- Exercise instructions -
Only the lines below from the one containing "Viewport: 945px width, 455px height." through the last line should be set down, exactly as written and with no pictures.

- Given records -
• • • •
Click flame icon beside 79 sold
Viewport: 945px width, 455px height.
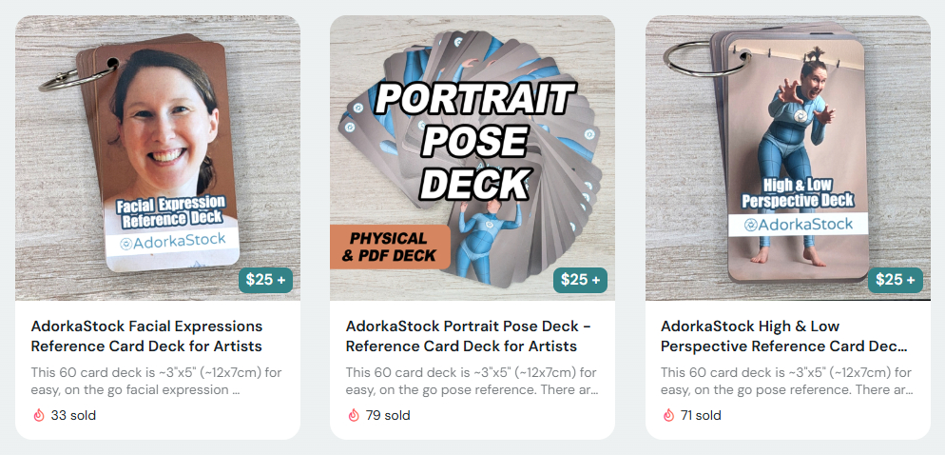click(x=354, y=415)
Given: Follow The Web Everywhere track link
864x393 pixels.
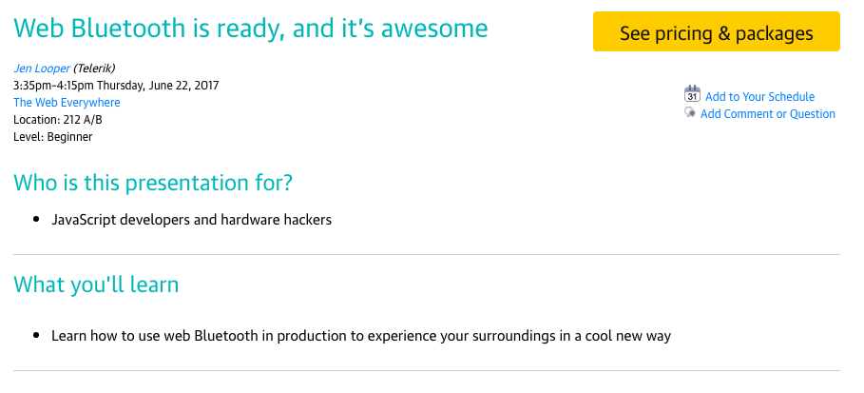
• • • •
- Task result -
Viewport: 945px width, 455px height.
click(x=354, y=415)
Given: Follow The Web Everywhere track link
864x393 pixels.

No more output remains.